◆ **GEZEIGTER TEXTAUSZUG**
──────────
Quartalsbericht 3Q2021

Rückblick

Ein grosses Thema unter den Marktteilnehmern war erneut die Frage, wie sich die beabsichtigte Verringerung der Liquiditätszuführung seitens der wichtigsten Zentralbanken auf die breiteren Finanzmärkte durchschlagen wird. Gleichzeitig signalisieren offizielle Stellen, dass die Geldpolitik in den großen Volkswirtschaften weiterhin sehr expansiv bleiben wird. Ob es uns nun gefällt oder nicht, diese Umstände haben bei diversen Anlagen allmählich zu übertriebenen Kursprämien geführt. Im folgenden Abschnitt wollen wir aufzeigen, wie wir diese Bereiche umgehen.

Ausblick, Gedanken und Themen

Vermeidung der nominalen Wertfalle, Teil I

Beginnend mit der US-Subprime-Krise 2007/2008 haben Zentralbanken weltweit in einem bis dato noch nie dagewesenen Umfang Liquidität in die Märkte gepumpt. Ein nach unserer Ansicht unbeabsichtigter Nebeneffekt dessen ist, dass unter den Anlegern eine gewisse Verwirrung entstanden ist, welche Aktienanlagen nun dauerhaften Wert bieten und welche hauptsächlich von den Gerüchten, Stimmungen und Launen des Markts getrieben werden. Der Einfachheit halber bezeichnen wir erstere als «reale Vermögenswerte» und letztere als «nominale Vermögenswerte».

Unser Bestreben ist es natürlich, dass das Portfolio des Fonds im Idealfall möglichst wenige «nominale» und möglichst viele «reale» Vermögenswerte enthält. Sprechen wir zuerst über die Arten von Aktien, die wir nicht im Fonds haben wollen. In einem zukünftigen Kommentar werden wir darauf eingehen, welche Aktien wir in diesem Spannungsfeld von «real vs. nominal» bevorzugen.
──────────
◆ **ANGEZEIGTE EINTRÄGE**
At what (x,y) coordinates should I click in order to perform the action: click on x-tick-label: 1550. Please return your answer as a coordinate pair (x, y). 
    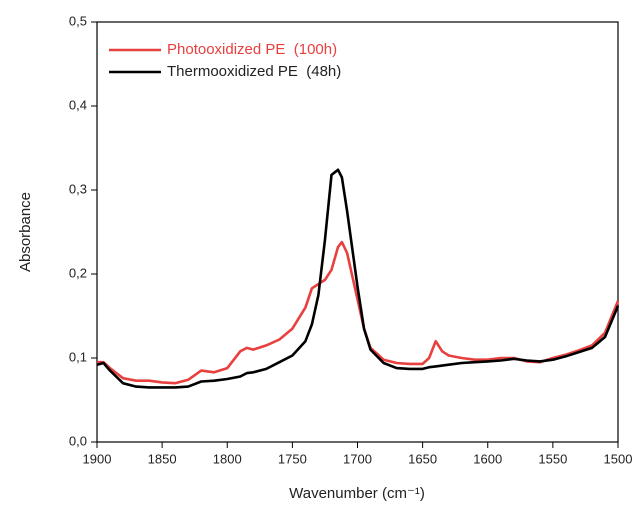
──────────
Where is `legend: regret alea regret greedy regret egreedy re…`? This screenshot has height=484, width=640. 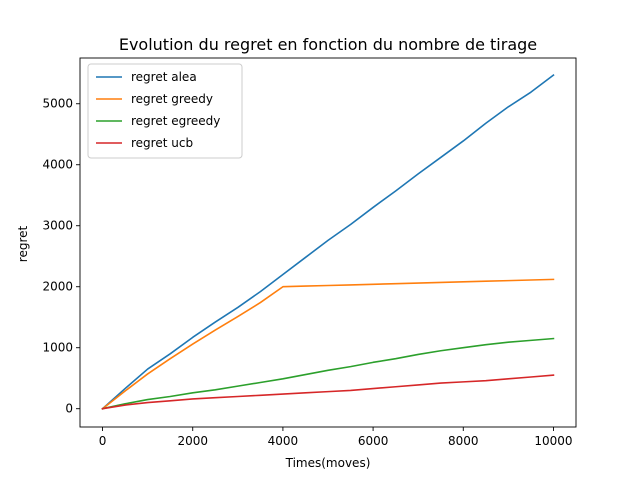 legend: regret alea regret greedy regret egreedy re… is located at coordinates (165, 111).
──────────
◆ **AUFGABEN IM ÜBERBLICK**
[1] Bring den Quartalsbericht von „Ein grosses Thema“ bis einschließlich „diese Bereiche umgehen.“ auf den neuen Stand, indem du „Marktteilnehmern“ durch „Anlegern“ ersetzt.
[2] Welchen Namen gibt der Quartalsbericht den Aktienanlagen, die dauerhaften Wert bieten?

◆ **ANTWORTEN IN REIHENFOLGE**
[1]
Ein grosses Thema unter den Anlegern war erneut die Frage, wie sich die beabsichtigte Verringerung der Liquiditätszuführung seitens der wichtigsten Zentralbanken auf die breiteren Finanzmärkte durchschlagen wird. Gleichzeitig signalisieren offizielle Stellen, dass die Geldpolitik in den großen Volkswirtschaften weiterhin sehr expansiv bleiben wird. Ob es uns nun gefällt oder nicht, diese Umstände haben bei diversen Anlagen allmählich zu übertriebenen Kursprämien geführt. Im folgenden Abschnitt wollen wir aufzeigen, wie wir diese Bereiche umgehen.

[2] Reale Vermögenswerte